I have enough RAM on my Mac that I can run smaller LLMs locally. So for me the whole thing stays local
It's been a while, so I don't know if it's going to work because of the Nemo toolkit ASR numpy dependency issues.
I use it for Linux using whisper CPP and it works great
Accuracy Average WER: Whisper-large-v3 4.91 vs Parakeet V3 5.05
Speed RTFx: Whisper-large-v3 126 vs PArakeet V3 2154
~17x faster
> NVIDIA’s ParakeetV3 model
You can't install .exe's, but you can connect to the Internet, download and install approximately two hundred wheels (judging by uv.lock), many of which contain opaque binary blobs, including an AI model?
Why does your organization think this makes any sense?
My use case is to generate subtitles for Youtube videos (downloaded using yt-dlp).
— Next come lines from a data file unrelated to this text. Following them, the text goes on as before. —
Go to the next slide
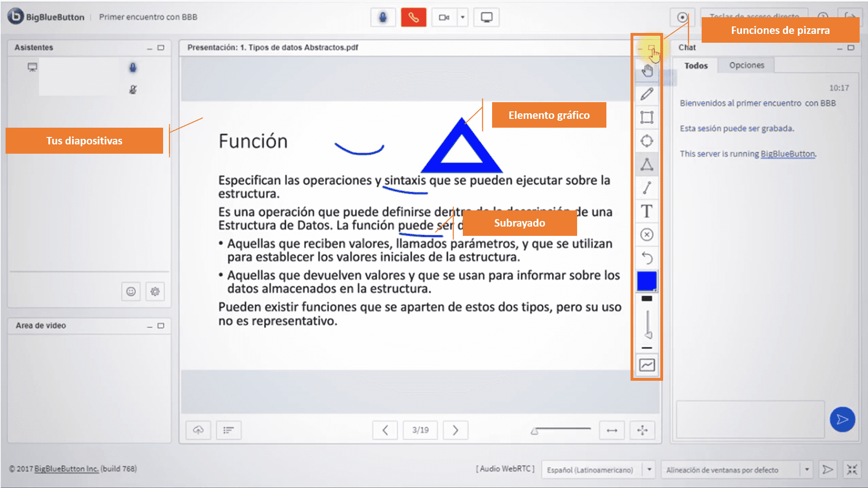868x488 pixels. (455, 430)
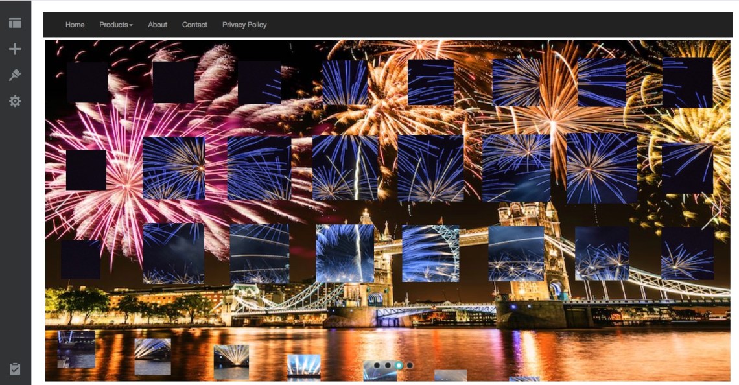Click the top-left dark square thumbnail
The height and width of the screenshot is (385, 739).
[88, 82]
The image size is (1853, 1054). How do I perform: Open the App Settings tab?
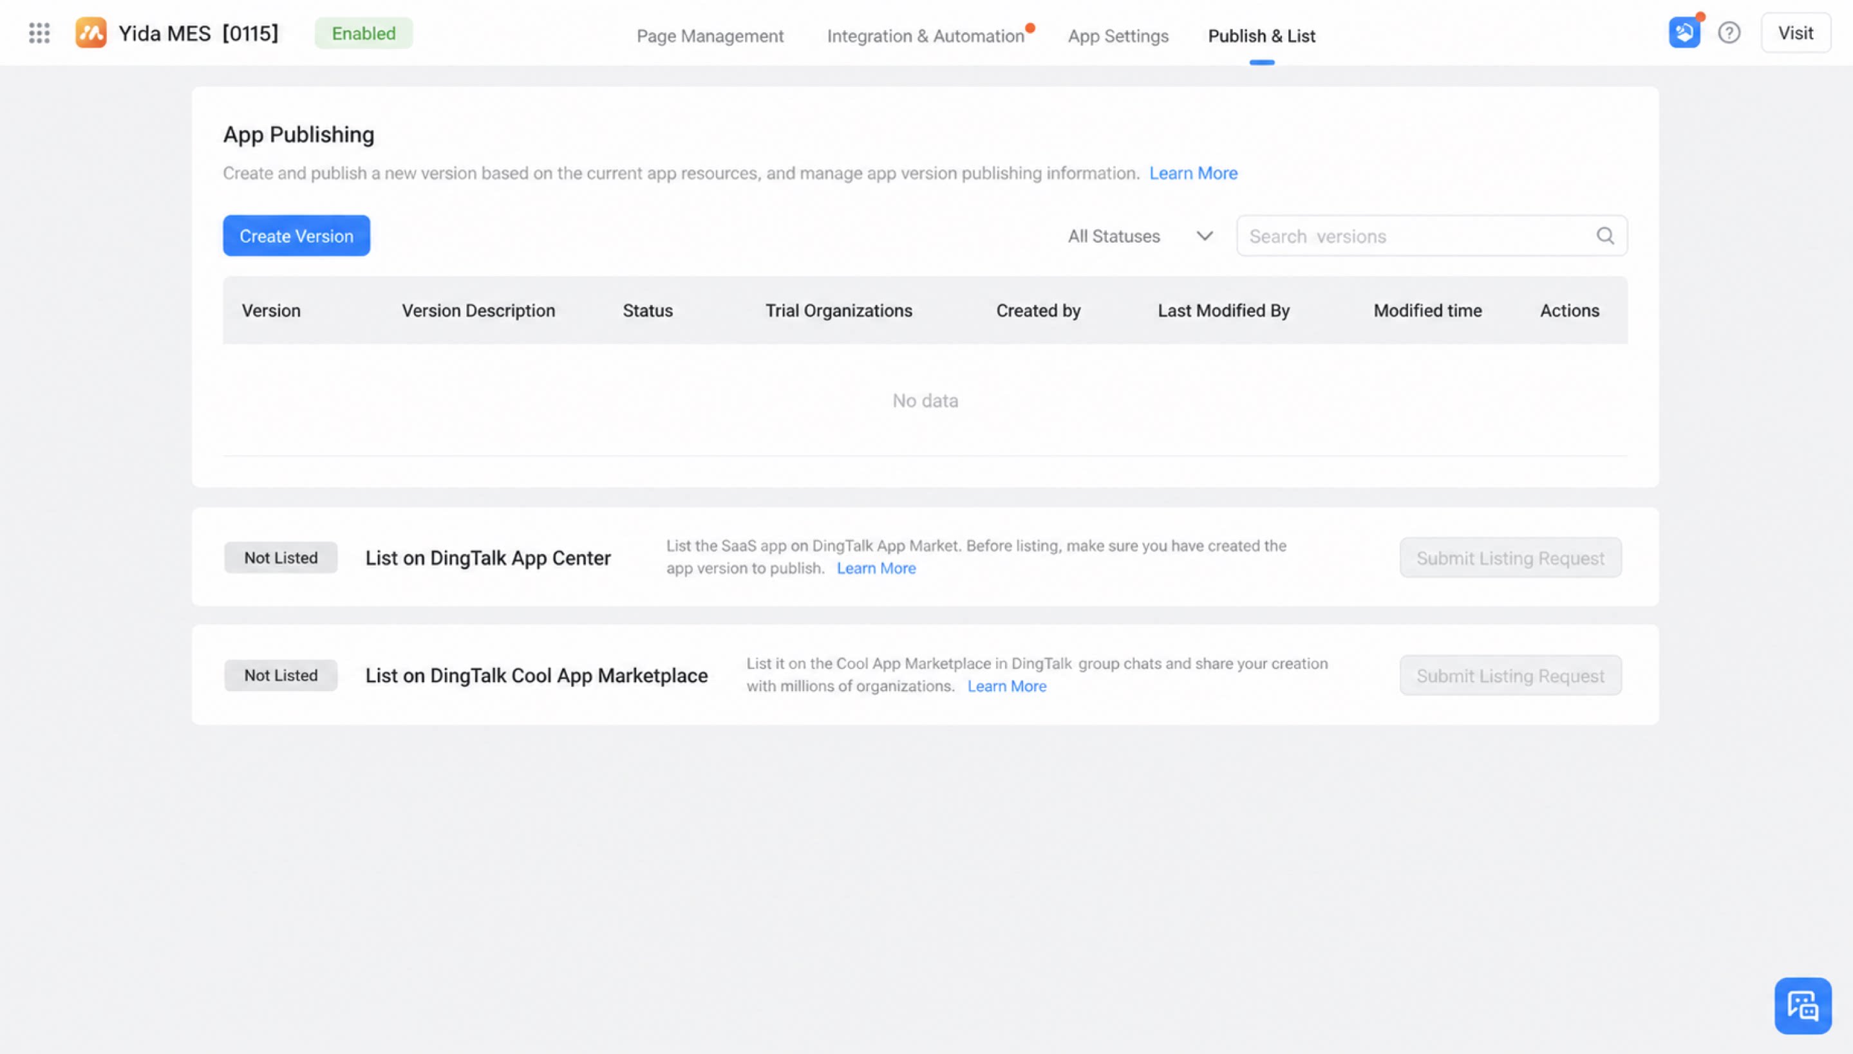click(x=1117, y=35)
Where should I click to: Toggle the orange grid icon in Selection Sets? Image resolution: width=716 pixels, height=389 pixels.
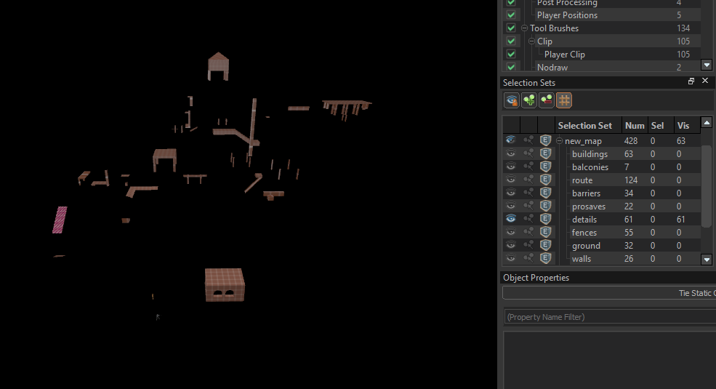tap(564, 100)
Word-level accurracy is also nice to have, because I also translate them using LLMs and edit the subtitles to better fit the translation.
I'm using that to dictate prompts, it struggles with technical terms: JSON becomes Jason, but otherwise is fine
(this was transcribed using whisper.cpp with no edits. took less than a second on a 5090)
i loved whisper but it was insanely slow on cpu only and even then it was with a smaller whisper that isn't as accurate as parakeet.
my windows environment locks down the built-in windows option so i don't have a way to test it. i've heard it's pretty good if you're allowed to use it, but your inputs don't stay local which is why i needed to create this project.